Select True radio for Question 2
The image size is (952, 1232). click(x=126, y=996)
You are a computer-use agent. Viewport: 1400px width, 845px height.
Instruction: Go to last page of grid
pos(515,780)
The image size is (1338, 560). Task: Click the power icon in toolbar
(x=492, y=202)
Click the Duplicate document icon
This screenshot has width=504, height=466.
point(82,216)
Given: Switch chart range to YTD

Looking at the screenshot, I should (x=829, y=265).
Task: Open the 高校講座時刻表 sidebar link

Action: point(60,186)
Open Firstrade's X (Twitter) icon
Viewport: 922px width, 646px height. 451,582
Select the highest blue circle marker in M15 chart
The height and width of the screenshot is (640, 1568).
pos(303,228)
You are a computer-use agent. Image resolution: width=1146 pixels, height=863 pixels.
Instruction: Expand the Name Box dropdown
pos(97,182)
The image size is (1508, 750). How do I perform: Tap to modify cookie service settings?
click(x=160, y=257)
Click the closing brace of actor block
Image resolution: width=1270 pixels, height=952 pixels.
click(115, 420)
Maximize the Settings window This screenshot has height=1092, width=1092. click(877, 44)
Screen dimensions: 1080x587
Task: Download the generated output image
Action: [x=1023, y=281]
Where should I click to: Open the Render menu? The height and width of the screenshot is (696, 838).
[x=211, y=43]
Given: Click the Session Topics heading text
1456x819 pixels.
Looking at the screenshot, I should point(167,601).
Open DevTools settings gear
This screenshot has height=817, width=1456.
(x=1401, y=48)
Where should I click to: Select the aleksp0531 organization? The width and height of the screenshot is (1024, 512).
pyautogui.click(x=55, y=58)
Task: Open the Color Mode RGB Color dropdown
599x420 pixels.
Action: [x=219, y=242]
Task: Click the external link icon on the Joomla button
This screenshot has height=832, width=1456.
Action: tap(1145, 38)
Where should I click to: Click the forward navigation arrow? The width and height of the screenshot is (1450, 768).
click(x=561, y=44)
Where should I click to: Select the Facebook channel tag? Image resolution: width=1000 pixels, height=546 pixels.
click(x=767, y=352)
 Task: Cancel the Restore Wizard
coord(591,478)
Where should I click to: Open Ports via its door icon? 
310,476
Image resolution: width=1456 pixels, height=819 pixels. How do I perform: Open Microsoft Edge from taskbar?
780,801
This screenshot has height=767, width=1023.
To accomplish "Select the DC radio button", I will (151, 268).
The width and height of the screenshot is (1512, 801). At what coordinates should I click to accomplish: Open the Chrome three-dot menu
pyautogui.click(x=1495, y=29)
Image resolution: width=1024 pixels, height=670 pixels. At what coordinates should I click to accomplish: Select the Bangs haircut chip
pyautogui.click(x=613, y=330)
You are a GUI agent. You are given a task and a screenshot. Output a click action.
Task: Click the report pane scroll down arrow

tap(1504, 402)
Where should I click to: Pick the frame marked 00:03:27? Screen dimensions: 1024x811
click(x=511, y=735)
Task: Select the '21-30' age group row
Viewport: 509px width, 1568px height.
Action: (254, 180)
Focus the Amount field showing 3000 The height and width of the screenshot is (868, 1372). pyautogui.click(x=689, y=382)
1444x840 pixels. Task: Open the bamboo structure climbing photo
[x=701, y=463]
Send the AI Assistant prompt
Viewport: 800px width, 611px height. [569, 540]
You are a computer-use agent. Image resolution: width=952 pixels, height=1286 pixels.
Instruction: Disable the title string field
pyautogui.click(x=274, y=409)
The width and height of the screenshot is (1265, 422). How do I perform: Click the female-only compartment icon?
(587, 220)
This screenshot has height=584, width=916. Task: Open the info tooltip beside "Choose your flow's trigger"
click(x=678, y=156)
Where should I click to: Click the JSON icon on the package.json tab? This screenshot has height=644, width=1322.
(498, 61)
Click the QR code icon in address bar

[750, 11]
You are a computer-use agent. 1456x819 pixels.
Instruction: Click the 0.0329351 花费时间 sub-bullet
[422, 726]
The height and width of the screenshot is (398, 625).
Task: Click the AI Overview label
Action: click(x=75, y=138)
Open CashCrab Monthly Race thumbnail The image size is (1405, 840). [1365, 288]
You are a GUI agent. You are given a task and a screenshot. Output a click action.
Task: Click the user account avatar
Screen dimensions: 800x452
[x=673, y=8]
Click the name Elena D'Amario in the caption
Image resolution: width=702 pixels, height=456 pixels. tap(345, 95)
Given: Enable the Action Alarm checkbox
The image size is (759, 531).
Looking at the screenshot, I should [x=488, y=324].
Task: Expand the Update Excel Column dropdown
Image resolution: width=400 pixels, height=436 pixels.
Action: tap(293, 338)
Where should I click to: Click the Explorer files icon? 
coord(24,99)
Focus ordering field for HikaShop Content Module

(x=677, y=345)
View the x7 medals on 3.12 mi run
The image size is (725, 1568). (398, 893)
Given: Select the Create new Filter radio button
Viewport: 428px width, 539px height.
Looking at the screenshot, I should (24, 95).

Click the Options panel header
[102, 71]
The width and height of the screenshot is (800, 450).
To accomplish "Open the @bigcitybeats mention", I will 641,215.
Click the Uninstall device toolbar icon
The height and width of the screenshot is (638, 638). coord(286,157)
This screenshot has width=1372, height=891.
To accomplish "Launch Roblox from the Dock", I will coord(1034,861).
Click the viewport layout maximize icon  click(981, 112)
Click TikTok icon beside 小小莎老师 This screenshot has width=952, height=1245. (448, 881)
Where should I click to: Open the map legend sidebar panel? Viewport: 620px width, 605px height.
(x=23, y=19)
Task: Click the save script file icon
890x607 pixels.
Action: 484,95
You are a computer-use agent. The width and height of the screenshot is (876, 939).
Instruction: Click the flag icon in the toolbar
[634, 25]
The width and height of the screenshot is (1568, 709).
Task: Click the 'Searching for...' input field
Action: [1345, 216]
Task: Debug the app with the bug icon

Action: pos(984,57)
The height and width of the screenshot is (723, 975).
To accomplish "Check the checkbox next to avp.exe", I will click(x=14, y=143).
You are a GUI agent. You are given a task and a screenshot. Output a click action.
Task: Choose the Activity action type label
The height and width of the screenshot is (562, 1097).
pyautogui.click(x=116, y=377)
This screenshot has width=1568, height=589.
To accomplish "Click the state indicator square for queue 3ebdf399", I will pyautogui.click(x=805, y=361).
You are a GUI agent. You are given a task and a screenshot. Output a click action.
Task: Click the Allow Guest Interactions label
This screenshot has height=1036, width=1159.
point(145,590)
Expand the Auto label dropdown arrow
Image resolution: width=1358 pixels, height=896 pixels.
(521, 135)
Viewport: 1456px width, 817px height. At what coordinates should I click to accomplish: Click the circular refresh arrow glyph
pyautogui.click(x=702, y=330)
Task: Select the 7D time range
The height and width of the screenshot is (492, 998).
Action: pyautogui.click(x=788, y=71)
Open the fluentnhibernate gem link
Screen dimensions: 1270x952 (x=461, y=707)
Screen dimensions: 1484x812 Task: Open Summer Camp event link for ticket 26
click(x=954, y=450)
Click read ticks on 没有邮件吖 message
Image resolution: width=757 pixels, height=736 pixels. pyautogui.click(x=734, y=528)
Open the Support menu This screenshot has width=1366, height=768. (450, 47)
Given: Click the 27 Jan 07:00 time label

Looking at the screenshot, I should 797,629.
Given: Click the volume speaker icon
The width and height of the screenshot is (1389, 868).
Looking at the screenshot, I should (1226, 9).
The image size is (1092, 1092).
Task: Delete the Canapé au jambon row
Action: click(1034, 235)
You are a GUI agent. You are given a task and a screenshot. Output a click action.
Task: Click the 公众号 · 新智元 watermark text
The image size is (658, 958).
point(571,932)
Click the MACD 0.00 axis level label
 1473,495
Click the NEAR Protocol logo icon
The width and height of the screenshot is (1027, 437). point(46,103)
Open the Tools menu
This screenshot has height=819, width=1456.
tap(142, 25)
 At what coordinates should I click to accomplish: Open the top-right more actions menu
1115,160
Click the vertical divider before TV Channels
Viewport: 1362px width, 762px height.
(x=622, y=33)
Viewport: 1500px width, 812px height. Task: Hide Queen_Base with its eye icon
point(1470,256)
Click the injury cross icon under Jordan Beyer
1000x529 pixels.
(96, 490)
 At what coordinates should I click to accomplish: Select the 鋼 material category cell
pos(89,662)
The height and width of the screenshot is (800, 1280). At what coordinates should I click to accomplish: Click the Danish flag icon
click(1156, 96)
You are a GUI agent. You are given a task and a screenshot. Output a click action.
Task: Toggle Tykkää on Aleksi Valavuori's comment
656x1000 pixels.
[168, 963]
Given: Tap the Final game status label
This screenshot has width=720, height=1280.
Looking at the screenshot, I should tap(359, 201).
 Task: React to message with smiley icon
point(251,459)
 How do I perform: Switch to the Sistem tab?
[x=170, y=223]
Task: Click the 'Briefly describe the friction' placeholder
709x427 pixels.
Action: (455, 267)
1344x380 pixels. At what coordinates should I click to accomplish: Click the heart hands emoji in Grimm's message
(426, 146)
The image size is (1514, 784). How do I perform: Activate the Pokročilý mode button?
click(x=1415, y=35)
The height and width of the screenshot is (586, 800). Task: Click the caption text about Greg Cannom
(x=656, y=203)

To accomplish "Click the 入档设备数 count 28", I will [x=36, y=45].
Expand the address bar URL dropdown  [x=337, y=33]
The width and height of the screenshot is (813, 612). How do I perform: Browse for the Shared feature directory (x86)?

**What to work on**.
Copy the data from the line containing "This screenshot has height=767, width=1023." down to the line containing "pyautogui.click(x=613, y=330)", replacing "haircut" with "hairstyle" and leaving everything else unchanged.

**Result**.
This screenshot has height=767, width=1023.
To accomplish "Select the DC radio button", I will (151, 268).
The width and height of the screenshot is (1512, 801). At what coordinates should I click to accomplish: Open the Chrome three-dot menu
pyautogui.click(x=1495, y=29)
Image resolution: width=1024 pixels, height=670 pixels. At what coordinates should I click to accomplish: Select the Bangs hairstyle chip
pyautogui.click(x=613, y=330)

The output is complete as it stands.